Another business leader in China is being probed by the country’s anti-graft watchdog, in a sign of an ongoing crackdown in the world’s second largest economy.
Zhou Jun, president of state-owned Shanghai Industrial Investment, is under investigation by the Shanghai Municipal Commission for Discipline Inspection, a branch of the Central Commission for Discipline Inspection (CCDI), according to a CCDI statement Monday.

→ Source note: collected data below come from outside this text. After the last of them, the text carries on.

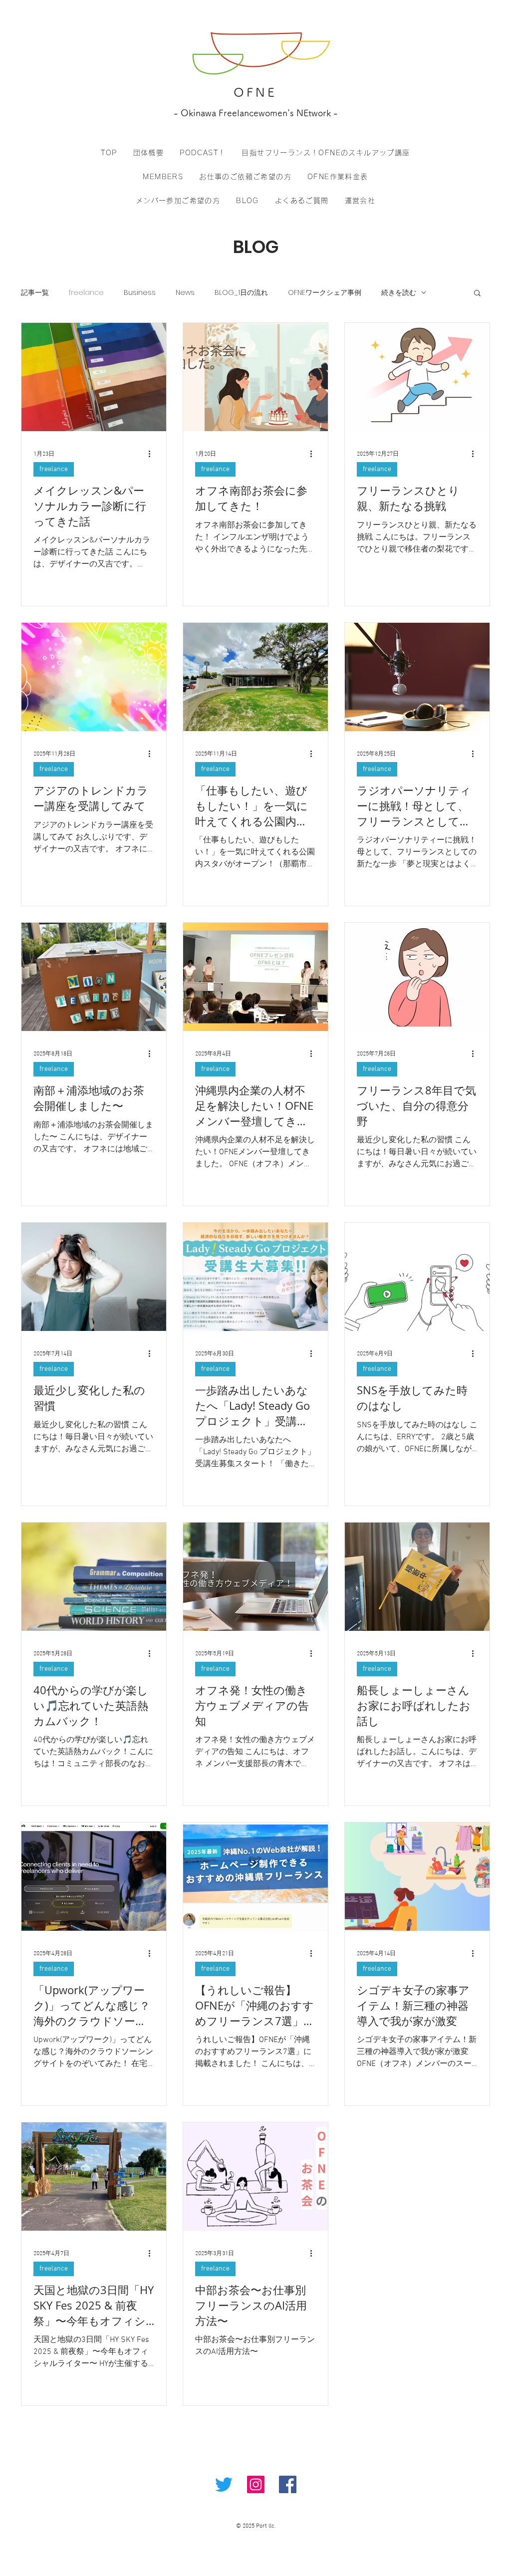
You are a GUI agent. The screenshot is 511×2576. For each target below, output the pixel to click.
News (185, 292)
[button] (477, 293)
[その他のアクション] (153, 454)
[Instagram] (255, 2484)
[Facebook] (287, 2484)
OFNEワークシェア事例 (324, 292)
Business (140, 292)
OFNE (255, 92)
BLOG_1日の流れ (241, 292)
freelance (86, 292)
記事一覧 (35, 292)
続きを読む (398, 292)
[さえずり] (224, 2484)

The CCDI said Zhou was “suspected of serious violations of discipline and law,” a phrase that is commonly used to refer to corruption. The agency added that he was “undergoing disciplinary review and supervisory investigation,” without elaborating further.
Shanghai Industrial Investment’s business spans infrastructure, property and pharmaceuticals.
Zhou also held posts at several of the state-owned group’s Hong Kong listed subsidiaries, from which he resigned in recent days citing “personal matters.”
Zhou is the latest high-flying executive in China to come under scrutiny by authorities. This year, more than a dozen top executives from sectors including technology, finance and real estate have gone missing, faced detention or been subjected to corruption probes.
Just this month, the CCDI said it was investigating Zhang Hongli, a former senior executive vice president at the Industrial and Commercial Bank of China.
That was followed by a report by Chinese state-owned media outlet Cover News that tech entrepreneur Chen Shaojie had become unreachable, citing unconfirmed reports that he was being investigated. Chen is founder and CEO of DouYu (DOYU), a Chinese live-streaming service backed by Tencent.
The report didn’t say which authorities were behind the possible investigation. A company spokesperson told CNN at the time that its operations remained “normal,” adding that it would announce “any significant news or material activities” in a “timely manner.”
The ongoing crackdown, driven by the ruling Communist Party’s desire for control and its heightened concerns about national security, has continued even as the Chinese economic recovery remains uneven.
The developments have had a chilling effect on the business community in China. Earlier this month, the chief of one of China’s leading investment firms said entrepreneurs were “lying low, or lying flat” against the current backdrop.
Speaking at the Bloomberg New Economy forum, Fred Hu, CEO of Primavera Capital, said China needed to reform its legal system, including the “protection of entrepreneurs from arbitrary political interference, and worse, even prosecution.”